By the way, these samples were created from the handy about:blank link which can be accessed on almost every internet browser. I have currently made only three satisfactory designs, but I will update this post in the coming weeks when new designs are added. Here they go!

The text extract above sits in the open domain at present; sourced from Google Books. © 2021 Thomas Rettig. All rights reserved. Sorry for the bottom “contact me via email” line — it would indeed be distrubing if Franklin had an email address!

This first sample took advantage of different stylistic alternates within the font. Body text was set in Inter, a, bland, yet somehow charming, typeface for digital interfaces. It was generously made free to the public by Rasmus Anderson. I activated the alternate lowecase “l” for the body text in order to disambiguate it from the digit 1. The highlighted text was in medium sea green via CSS.

Extracted text taken from Klim Type Foundry’s website. Here and here. © 2021 Thomas Rettig. All rights reserved.

I opted for a fresh and contemporary vibe over here. The black weight of Bodoni Moda, an elegant prima donna, was chosen for the heading. Body text was set in Source Serif Pro, which features lower contrast to aid both legibility and readability. These two typefaces were sourced from Google Fonts.

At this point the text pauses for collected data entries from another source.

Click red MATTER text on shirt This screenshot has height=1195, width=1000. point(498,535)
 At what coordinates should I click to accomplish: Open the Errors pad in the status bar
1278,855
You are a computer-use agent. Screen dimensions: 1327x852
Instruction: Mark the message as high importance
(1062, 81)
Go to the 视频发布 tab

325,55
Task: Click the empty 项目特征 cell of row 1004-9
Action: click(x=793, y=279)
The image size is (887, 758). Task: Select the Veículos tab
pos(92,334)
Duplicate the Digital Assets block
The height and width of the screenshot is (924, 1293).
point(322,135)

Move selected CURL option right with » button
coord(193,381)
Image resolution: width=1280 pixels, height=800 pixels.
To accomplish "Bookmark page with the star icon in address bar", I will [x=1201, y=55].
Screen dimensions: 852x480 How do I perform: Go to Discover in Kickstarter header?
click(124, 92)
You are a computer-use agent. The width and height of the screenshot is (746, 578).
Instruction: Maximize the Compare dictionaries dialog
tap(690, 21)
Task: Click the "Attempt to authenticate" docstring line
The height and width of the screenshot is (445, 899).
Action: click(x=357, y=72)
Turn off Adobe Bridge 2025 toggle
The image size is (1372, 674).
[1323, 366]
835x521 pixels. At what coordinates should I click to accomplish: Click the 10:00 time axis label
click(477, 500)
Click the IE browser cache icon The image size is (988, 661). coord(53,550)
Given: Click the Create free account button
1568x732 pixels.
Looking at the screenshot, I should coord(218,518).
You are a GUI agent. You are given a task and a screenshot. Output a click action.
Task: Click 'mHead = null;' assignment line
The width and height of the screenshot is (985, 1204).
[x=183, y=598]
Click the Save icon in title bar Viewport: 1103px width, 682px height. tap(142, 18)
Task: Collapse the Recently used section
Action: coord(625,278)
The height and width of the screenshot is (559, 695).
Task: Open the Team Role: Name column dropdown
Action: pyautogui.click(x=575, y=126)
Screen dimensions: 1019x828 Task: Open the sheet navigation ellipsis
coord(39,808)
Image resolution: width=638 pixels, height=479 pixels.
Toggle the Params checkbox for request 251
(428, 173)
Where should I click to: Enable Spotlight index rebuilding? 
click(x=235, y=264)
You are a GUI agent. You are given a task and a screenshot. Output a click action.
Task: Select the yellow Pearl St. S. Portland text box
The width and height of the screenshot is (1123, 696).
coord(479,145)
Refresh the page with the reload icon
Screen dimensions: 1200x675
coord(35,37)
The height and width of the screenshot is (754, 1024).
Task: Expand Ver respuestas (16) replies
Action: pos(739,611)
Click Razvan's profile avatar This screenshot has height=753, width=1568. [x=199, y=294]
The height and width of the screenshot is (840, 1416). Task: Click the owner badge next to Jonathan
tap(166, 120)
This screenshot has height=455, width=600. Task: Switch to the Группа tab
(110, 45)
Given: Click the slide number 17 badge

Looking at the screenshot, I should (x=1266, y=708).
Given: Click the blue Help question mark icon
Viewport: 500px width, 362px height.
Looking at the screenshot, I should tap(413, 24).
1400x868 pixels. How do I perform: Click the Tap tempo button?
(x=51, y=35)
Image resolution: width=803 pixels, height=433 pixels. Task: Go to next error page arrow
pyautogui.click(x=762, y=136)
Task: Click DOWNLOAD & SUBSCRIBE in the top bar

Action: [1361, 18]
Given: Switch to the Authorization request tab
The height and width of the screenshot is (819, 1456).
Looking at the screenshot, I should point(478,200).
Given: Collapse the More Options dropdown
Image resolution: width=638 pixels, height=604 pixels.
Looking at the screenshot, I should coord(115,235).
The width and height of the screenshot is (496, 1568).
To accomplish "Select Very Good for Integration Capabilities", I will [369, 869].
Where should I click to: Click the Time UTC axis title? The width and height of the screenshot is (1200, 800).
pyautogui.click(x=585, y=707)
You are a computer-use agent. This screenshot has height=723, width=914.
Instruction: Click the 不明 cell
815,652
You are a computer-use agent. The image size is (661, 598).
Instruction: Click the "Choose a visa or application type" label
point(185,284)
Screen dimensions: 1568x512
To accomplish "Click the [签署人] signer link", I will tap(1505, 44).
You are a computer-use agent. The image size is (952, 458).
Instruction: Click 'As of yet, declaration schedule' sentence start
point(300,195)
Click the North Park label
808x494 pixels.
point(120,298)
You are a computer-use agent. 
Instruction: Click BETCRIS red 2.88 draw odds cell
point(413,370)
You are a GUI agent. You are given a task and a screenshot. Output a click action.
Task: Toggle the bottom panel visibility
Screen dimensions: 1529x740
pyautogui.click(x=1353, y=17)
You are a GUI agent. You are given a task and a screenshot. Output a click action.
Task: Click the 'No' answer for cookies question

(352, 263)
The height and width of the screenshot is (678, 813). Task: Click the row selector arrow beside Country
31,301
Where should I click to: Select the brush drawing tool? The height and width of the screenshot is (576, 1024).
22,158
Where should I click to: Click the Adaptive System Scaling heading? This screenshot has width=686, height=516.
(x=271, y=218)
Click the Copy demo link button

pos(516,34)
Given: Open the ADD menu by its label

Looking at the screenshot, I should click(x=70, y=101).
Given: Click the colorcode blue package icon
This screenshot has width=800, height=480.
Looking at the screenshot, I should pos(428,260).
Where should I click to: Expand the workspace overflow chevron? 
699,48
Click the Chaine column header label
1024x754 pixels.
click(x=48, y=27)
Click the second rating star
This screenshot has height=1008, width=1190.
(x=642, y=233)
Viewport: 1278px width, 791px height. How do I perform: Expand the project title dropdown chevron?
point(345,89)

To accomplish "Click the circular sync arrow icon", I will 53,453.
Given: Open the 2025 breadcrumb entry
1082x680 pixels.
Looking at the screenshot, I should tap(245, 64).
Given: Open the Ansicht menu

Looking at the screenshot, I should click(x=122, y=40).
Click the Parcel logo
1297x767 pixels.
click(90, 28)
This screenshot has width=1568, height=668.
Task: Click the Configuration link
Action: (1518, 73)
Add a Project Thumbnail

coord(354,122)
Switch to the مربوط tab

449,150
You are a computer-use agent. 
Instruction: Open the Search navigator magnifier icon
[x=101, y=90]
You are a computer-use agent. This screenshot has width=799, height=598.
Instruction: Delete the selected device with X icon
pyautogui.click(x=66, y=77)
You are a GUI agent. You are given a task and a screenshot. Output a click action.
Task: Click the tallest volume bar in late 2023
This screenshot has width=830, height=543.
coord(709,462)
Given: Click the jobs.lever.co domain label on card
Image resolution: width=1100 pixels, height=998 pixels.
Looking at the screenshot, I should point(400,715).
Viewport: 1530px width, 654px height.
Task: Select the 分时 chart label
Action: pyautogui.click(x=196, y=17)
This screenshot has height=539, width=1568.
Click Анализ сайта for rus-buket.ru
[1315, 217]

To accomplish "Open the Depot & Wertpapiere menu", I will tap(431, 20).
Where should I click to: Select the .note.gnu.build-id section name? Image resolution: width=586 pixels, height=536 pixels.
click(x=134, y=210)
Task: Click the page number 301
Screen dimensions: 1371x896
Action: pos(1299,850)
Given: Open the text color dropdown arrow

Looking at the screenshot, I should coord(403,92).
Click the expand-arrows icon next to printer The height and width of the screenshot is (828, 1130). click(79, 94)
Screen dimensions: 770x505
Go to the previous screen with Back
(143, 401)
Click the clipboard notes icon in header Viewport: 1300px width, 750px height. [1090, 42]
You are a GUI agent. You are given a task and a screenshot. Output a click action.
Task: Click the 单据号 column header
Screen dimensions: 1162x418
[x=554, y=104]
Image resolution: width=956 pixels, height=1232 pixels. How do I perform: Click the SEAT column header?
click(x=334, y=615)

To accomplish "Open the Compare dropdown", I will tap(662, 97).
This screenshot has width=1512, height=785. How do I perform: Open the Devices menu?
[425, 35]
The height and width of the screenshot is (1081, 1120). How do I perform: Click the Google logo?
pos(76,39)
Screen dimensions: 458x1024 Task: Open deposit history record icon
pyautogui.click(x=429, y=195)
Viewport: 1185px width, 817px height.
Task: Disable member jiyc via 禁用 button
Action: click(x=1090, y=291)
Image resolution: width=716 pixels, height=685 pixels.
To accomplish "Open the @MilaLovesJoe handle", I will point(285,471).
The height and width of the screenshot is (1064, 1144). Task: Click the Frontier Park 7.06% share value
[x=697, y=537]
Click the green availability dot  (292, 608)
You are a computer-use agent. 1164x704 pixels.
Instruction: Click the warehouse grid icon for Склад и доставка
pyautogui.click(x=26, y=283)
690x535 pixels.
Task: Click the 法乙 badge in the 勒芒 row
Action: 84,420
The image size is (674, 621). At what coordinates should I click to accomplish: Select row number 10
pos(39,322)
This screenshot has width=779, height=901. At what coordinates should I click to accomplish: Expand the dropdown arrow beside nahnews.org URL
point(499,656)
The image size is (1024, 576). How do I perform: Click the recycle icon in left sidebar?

It would’ve been foolish for me not to recreate the ominpresent, corporate style we see so often on the web. I added lots of white space, thus giving some breathing air to the text. No boring stock images were put. And the much-abused button with capitalised letters were finally positively letterspaced (haha, get the joke?). The humanist sans serif Commissioner was used because of its impressively versatile variable font capabilities. Whenever the button is hovered by the mouse, the flair axis shoots up and the weight increases. I intended to make a quick video demo of this, but unfortunately I closed the browser tab so my hours of hard work was gone immediately. Sigh.